BLOOMINGTON, Ind. – Student-athletes at Indiana University Bloomington will get an assist from their peers at the IU Maurer School of Law under a new Name, Image and Likeness Initiative through the school’s Center for Intellectual Property Research.
As student-athletes navigate the still-emerging complexities of the NCAA’s new policy surrounding name, image and likeness – also referred to as NIL – they’ll now have a homefield advantage: one of the country’s top intellectual property clinics.
“Our goal is to serve students who are negotiating NIL deals that might involve significant rights of the student but aren’t likely to generate enough revenue to justify hiring expensive specialized legal counsel,” said Mark Janis, Maurer School of Law professor and director of the Center for Intellectual Property Research. “While the sports pages are full of stories about six-figure deals for star college football and basketball players around the country, we think that’s the exception. We aim to help student-athletes locally who have some great NIL opportunities but don’t always get extensive media attention.”
Believed to be the first initiative of its kind in the country, this unique partnership is a win-win, Janis said. Student-athletes will get needed legal representation, and law students, working under the guidance of both full-time and adjunct faculty at the law school, will have the opportunity to develop and hone important skills while working with peers.
The Name, Image and Likeness Initiative will be available to more than 700 student-athletes at IU, with assistance provided on a first-come, first-served basis. It is also open to other IU students who have name, image and likeness opportunities.
“We expect to take on standard NIL deals and market representation agreements, and we’ll represent NIL clients using the protocols that we’ve developed in our work for clients over many years,” said Norm Hedges, clinical law professor at the Maurer School and director of the Intellectual Property Law Clinic.
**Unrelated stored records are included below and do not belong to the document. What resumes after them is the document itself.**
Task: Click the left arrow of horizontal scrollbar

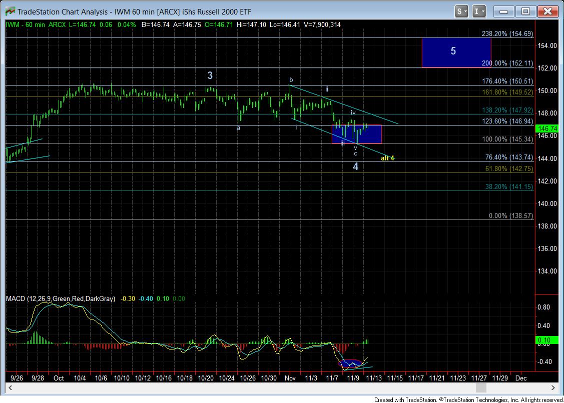Action: (x=9, y=388)
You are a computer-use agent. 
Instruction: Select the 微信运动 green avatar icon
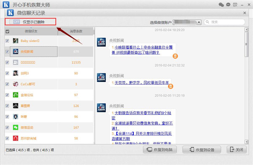[x=16, y=127]
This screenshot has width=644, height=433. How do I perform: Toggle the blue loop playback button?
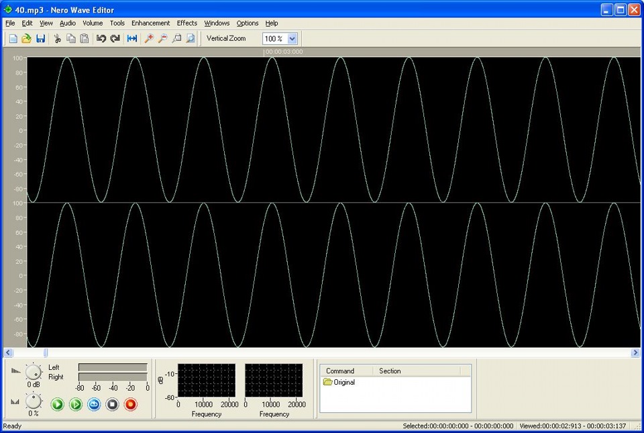click(94, 405)
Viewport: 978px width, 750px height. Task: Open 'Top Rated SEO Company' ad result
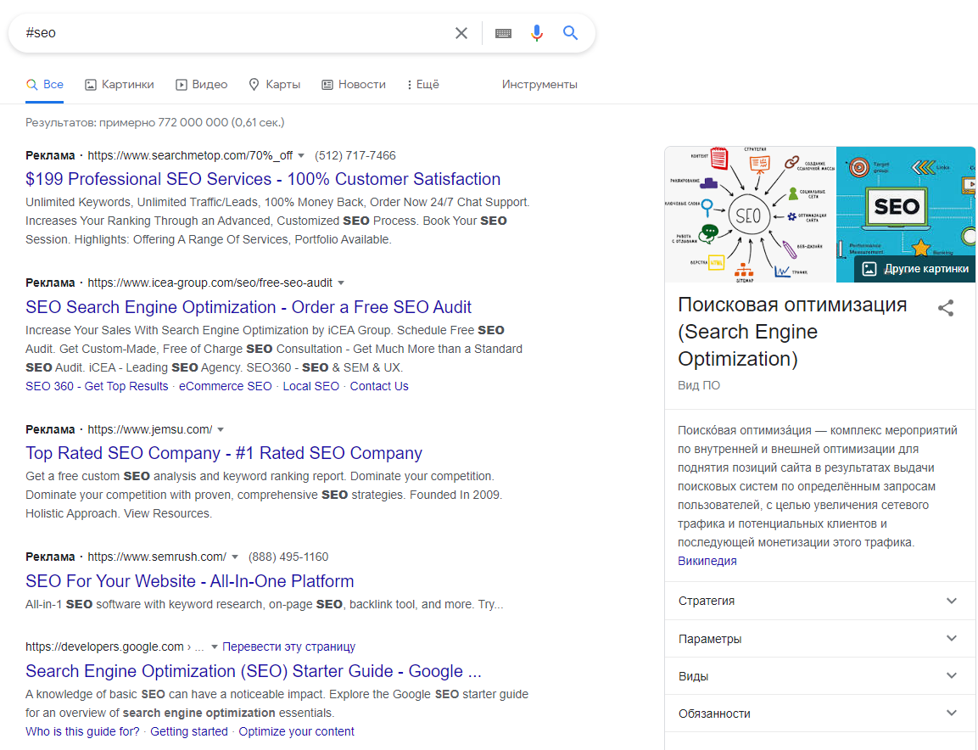point(224,453)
“We run the clinic like a law firm, with experienced lawyers overseeing upper-level law students who are studying to practice in intellectual property law or related fields that would be relevant to NIL deals,” he said. “The only difference is that we don’t charge our clients lawyer fees.”
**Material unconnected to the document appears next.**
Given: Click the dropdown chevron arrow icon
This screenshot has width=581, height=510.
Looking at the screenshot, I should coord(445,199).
Starting in June 2021, the NCAA changed its policy, giving wide latitude for states to decide how or whether to regulate student-athletes’ name, image and likeness deals. That has caused a dramatic shift in the landscape of college athletics.
IU Athletics Director Scott Dolson said the initiative is an innovative solution to issues facing many Hoosier athletes.
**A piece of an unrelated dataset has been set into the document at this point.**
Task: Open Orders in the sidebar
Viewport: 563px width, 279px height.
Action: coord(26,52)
“The opportunity to partner with the Maurer School of Law to provide our student-athletes with dedicated resources to help them navigate these intellectual property issues will be an invaluable addition to the already world-class opportunities we provide our student-athletes,” Dolson said. “This partnership will be a tremendous learning experience for both our student-athletes and their peers at Maurer, and is the latest example of our department’s commitment to integrate with the Bloomington campus community.”
Student-athletes interested in using the center’s services are asked to contact the Intellectual Property Clinic at email@example.com, specifying that they are interested in name, image and likeness representation.
“We admire the discipline and dedication that both our student-athletes and our law students exemplify,” Janis said. “It will be amazing to bring both groups together.”
As the NIL Initiative becomes established, the center expects to expand its name, image and likeness services beyond the Bloomington campus, as it has already done for its general intellectual property law services.